This site examines the phenomenon of Wikipedia. We are interested in them because they have a massive, unearned influence on what passes for reliable information. Search engines rank their pages near the top. While Wikipedia itself does not run ads, they are the most-scraped site on the web. Scrapers need content — any content will do — in order to carry ads from Google and other advertisers. This entire effect is turning Wikipedia into a generator of spam. It is primarily Google’s fault, since Wikipedia might find it difficult to address the issue of scraping even if they wanted to. Google doesn’t care; their ad money comes right off the top.
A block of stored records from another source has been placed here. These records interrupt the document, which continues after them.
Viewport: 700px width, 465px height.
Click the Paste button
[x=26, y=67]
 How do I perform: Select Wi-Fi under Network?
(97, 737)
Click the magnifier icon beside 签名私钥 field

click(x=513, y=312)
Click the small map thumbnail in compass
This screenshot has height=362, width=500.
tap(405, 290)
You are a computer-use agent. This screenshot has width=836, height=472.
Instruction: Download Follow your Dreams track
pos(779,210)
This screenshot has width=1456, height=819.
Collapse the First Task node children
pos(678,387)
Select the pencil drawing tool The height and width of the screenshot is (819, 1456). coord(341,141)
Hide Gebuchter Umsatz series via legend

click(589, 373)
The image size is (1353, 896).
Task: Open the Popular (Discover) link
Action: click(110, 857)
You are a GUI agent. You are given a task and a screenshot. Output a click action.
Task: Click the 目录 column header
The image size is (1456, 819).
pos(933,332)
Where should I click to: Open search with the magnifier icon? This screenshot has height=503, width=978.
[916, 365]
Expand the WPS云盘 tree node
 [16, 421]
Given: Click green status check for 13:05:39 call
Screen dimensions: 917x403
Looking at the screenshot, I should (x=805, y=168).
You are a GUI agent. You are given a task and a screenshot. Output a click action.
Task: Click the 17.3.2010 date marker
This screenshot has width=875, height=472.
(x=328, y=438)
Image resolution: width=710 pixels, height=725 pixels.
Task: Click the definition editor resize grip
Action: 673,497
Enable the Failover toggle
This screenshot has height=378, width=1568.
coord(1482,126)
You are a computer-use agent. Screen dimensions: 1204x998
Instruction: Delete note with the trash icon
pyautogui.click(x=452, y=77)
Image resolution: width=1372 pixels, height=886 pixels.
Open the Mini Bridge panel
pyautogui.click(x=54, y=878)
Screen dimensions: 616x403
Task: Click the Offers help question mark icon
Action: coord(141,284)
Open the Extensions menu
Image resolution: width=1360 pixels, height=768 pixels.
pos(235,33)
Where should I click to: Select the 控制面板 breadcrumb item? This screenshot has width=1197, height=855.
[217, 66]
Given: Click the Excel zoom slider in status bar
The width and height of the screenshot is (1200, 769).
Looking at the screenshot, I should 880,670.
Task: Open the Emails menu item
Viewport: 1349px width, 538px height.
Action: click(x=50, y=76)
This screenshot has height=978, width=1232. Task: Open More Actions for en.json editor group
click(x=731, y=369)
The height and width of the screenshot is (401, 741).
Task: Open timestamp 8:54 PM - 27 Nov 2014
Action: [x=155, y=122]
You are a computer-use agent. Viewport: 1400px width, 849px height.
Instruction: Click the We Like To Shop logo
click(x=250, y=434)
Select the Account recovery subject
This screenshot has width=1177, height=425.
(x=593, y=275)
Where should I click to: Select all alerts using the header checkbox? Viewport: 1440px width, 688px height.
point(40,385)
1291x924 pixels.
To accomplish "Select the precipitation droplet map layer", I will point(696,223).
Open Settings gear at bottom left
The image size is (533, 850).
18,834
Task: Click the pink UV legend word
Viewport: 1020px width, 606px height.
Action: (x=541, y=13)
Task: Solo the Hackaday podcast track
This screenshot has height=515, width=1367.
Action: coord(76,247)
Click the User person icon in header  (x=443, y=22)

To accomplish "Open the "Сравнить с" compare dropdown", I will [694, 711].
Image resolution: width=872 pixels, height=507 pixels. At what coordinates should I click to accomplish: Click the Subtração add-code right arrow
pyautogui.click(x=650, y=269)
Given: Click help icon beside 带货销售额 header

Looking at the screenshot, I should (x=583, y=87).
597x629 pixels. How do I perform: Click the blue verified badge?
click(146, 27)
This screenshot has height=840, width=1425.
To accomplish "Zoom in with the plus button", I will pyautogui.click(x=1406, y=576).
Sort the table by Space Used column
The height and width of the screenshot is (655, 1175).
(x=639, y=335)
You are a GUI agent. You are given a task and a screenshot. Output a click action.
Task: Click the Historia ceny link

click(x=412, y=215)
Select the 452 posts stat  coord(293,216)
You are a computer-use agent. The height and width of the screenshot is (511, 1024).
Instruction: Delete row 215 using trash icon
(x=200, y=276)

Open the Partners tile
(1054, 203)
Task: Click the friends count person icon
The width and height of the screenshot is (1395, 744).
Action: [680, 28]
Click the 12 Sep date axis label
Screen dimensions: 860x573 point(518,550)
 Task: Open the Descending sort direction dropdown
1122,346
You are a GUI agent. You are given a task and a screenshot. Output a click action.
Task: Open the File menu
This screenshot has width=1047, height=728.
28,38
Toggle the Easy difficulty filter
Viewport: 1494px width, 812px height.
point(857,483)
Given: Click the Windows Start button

Another problem is that most of the administrators at Wikipedia prefer to exercise their police functions anonymously. The process itself is open, but the identities of the administrators are usually cloaked behind a username and a Gmail address. (Gmail does not show an originating IP address in the email headers, which means that you cannot geolocate the originator, or even know whether one administrator is really a different person than another administrator.) If an admin has a political or personal agenda, he can do a fair amount of damage with the special editing tools available to him. The victim may not even find out that this is happening until it’s too late. From Wikipedia, the material is spread like a virus by search engines and other scrapers, and the damage is amplified by orders of magnitude. There is no recourse for the victim, and no one can be held accountable. Once it’s all over the web, no one has the power to put it back into the bottle.
Plagiarism by Wikipedia editors
by Daniel Brandt
Here are the results of the first study of plagiarism in Wikipedia that has ever been undertaken. I started with a list of 16,750 Wikipedia articles. They came from a partial list of Wikipedia biographies of persons born before 1890. There was no reason for this, other than the fact that the list was available and the size was manageable.
The next task was to download the XML version of each Wikipedia article and try to extract between one and five clean sentences. They have to be clean (i.e., “de-wikified”) or there is no hope of using them in a search engine. That’s because the entire sentence is searched inside of quotation marks. Each search looks like this:
-wikipedia -wiki “this is a complete sentence from an article”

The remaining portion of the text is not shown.